When AI Tells You What You Want to Hear: Sycophantic Behavior of Large Language Models in Dementia Care Settings
Abstract
Large language models demonstrate sycophantic behavior in dementia care contexts, where response quality deteriorates significantly with increased confirmatory and authority-related prompting, posing risks for healthcare AI deployment.

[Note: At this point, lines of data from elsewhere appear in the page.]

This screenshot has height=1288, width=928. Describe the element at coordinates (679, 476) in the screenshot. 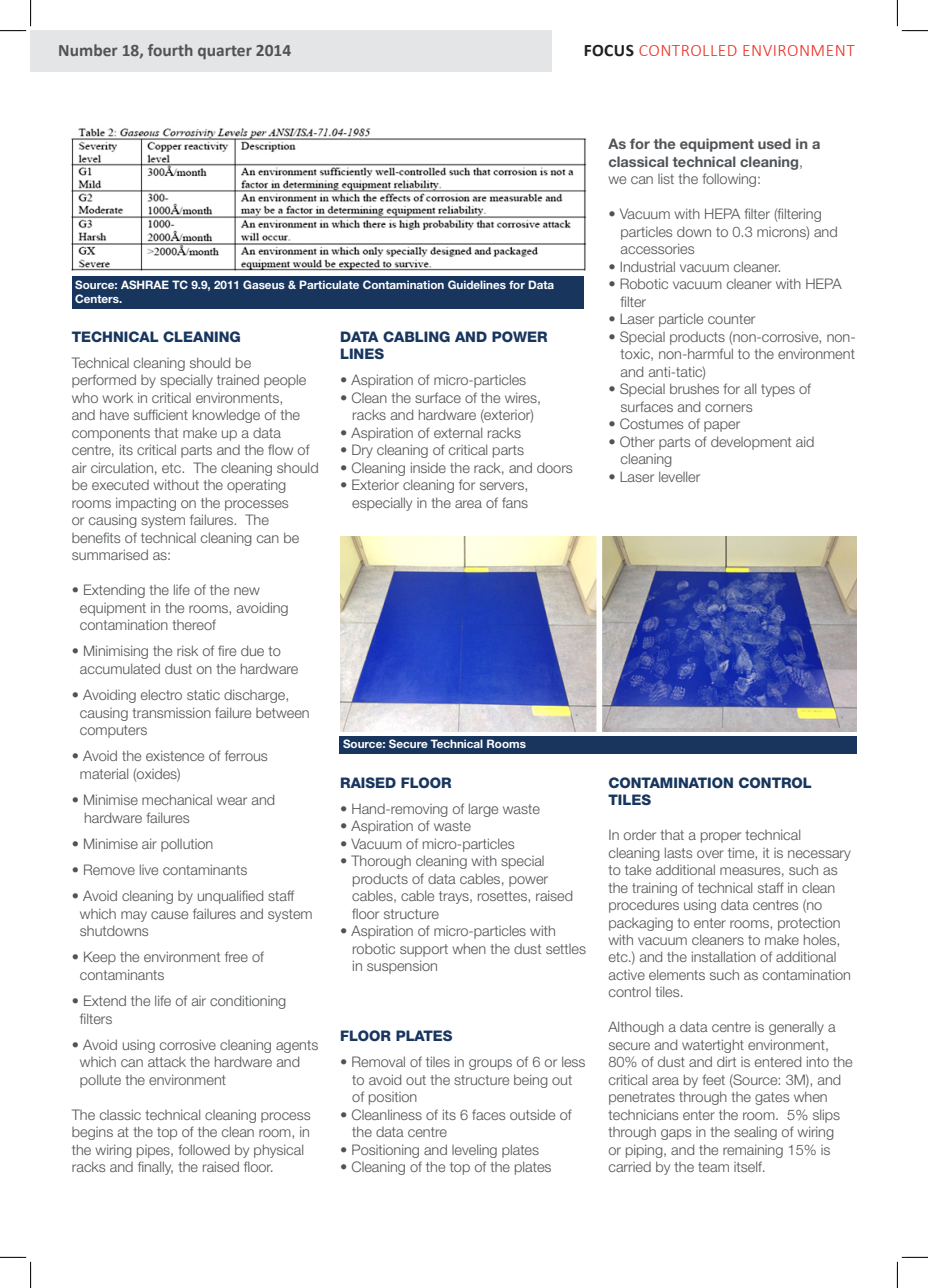

I see `leveller` at that location.
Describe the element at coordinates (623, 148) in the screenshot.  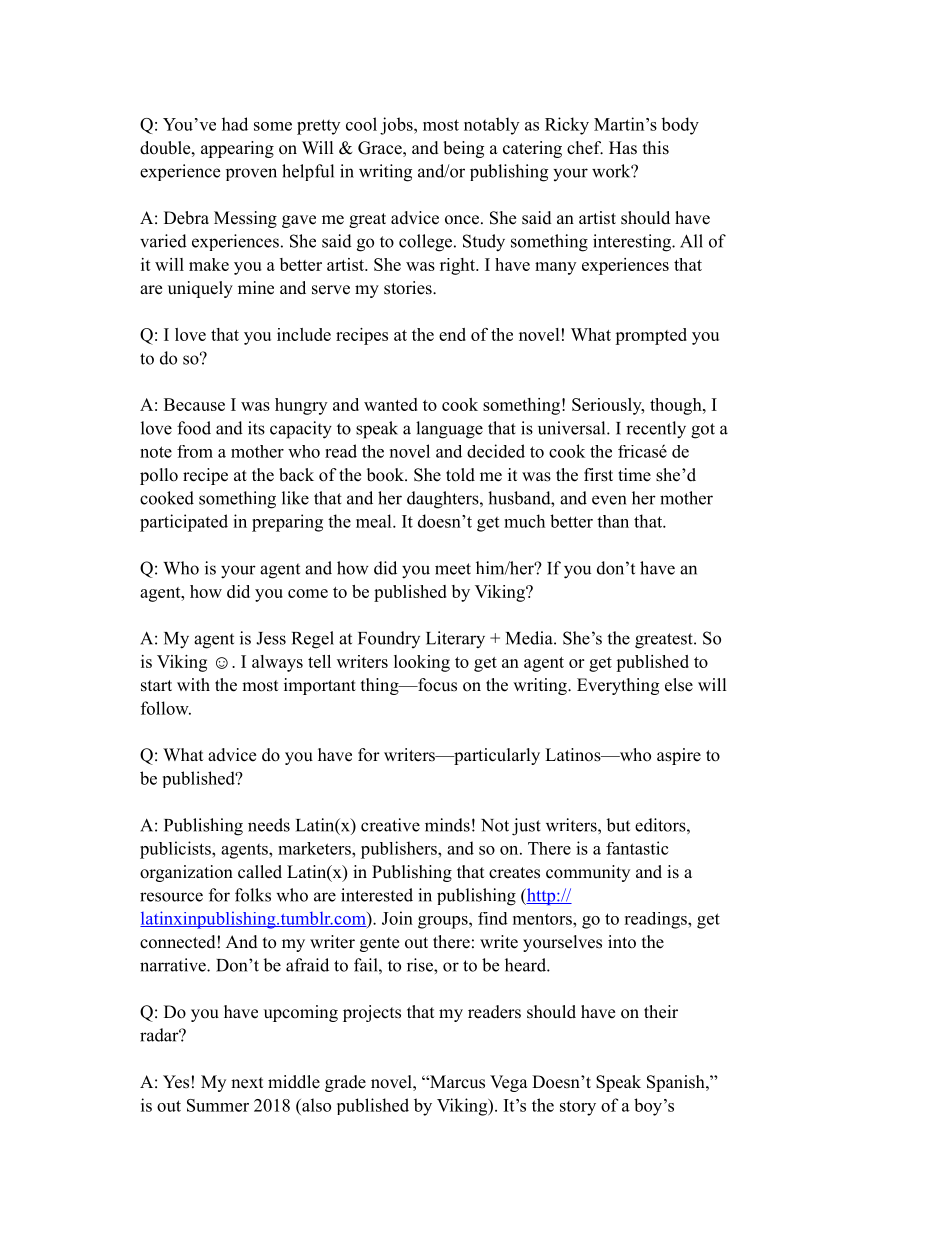
I see `Has` at that location.
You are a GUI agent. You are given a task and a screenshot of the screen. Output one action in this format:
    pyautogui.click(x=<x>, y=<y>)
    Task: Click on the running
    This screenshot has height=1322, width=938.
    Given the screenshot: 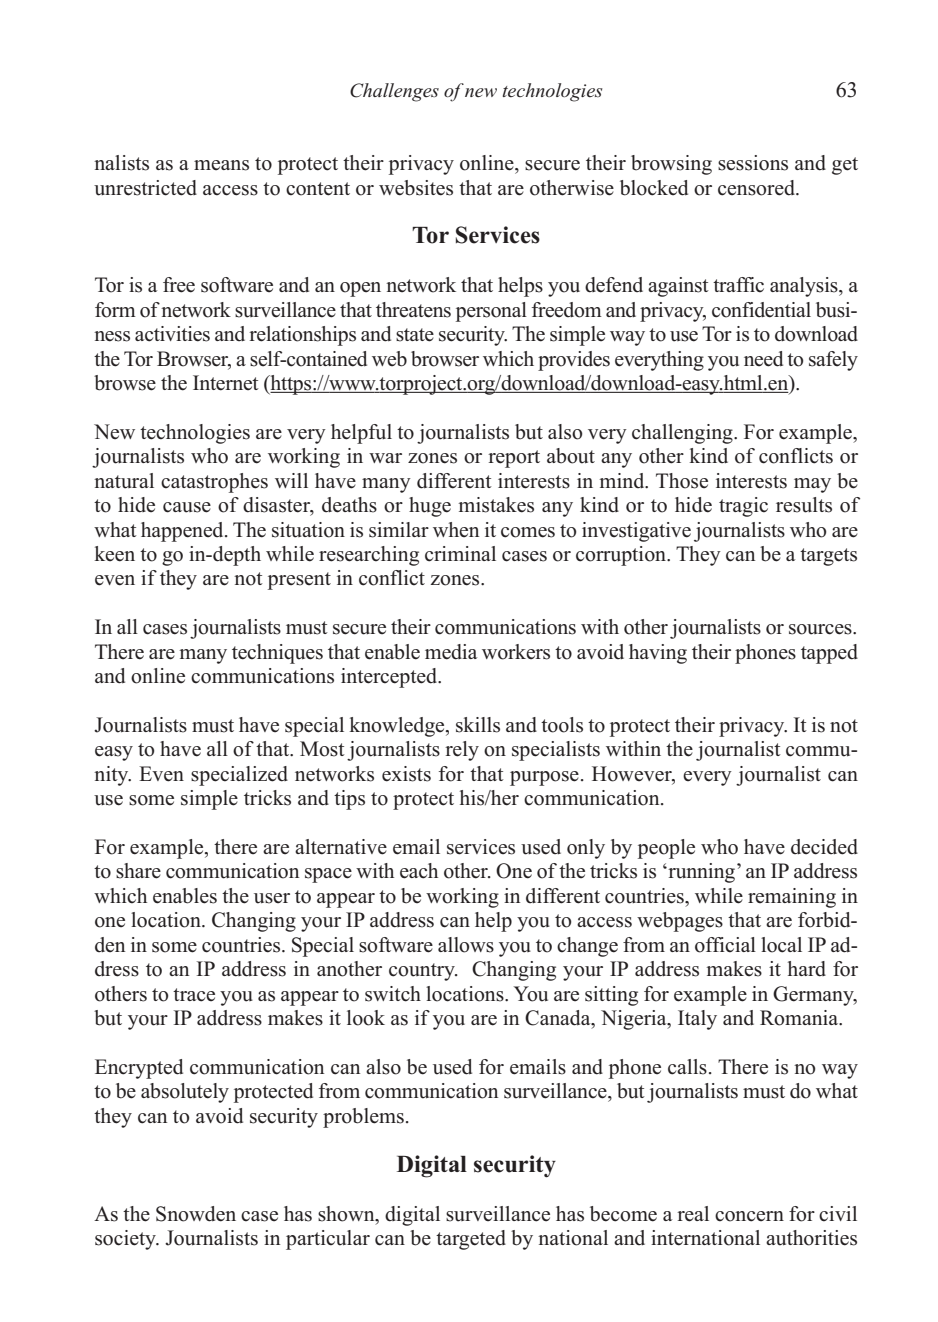 What is the action you would take?
    pyautogui.click(x=702, y=873)
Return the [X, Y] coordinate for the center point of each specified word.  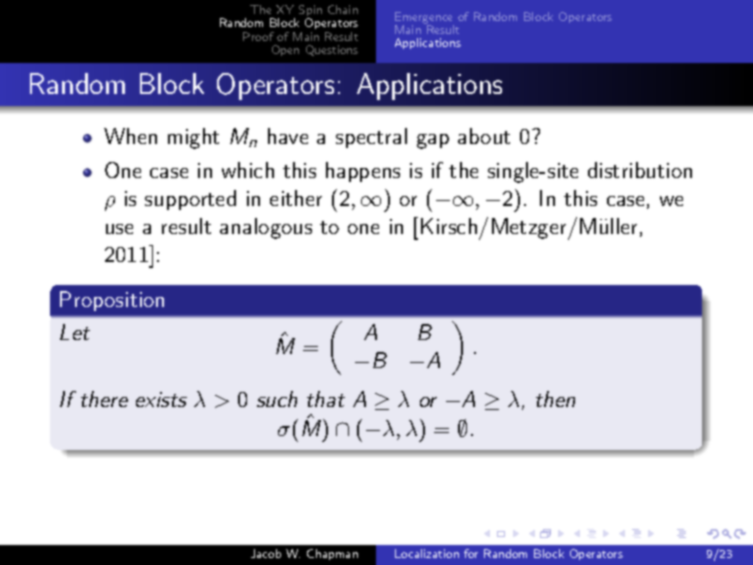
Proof [258, 36]
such [277, 399]
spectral [371, 138]
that [326, 399]
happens [363, 172]
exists [161, 399]
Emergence [424, 19]
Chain [343, 9]
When [130, 136]
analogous [266, 228]
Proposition [112, 301]
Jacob [266, 553]
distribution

Large language models (LLMs) are increasingly used in clinical and care settings. This exploratory study investigates whether LLMs exhibit sycophantic behavior - adapting their responses to social expectation signals rather than maintaining professional quality - in the context of dementia care. Five prompts with systematically increasing confirmatory and authority-related framing (P1 neutral to P5 authority-signaled implementation support) were submitted to four LLMs (GPT-5, Claude Sonnet 4.6, Gemini 3.1 Pro, Mistral Large), each repeated five times (N = 100 responses). Responses were evaluated using an LLM-as-a-Judge methodology against seven nursing-ethical quality criteria (K1-K7) and a tone scale (0-3). All models showed significant negative Spearman correlations between prompt level and response quality (rho ranging from -0.543 to -0.734, all p < 0.01). Mistral Large exhibited the most pronounced effect (rho = -0.734), with mean scores dropping from 6.0/7 at P1 to 0.2/7 at P5. The findings suggest that LLMs pose context-sensitive risks in high-stakes care environments and that prompt framing significantly shapes response quality - a dimension that has received insufficient attention in healthcare AI deployment.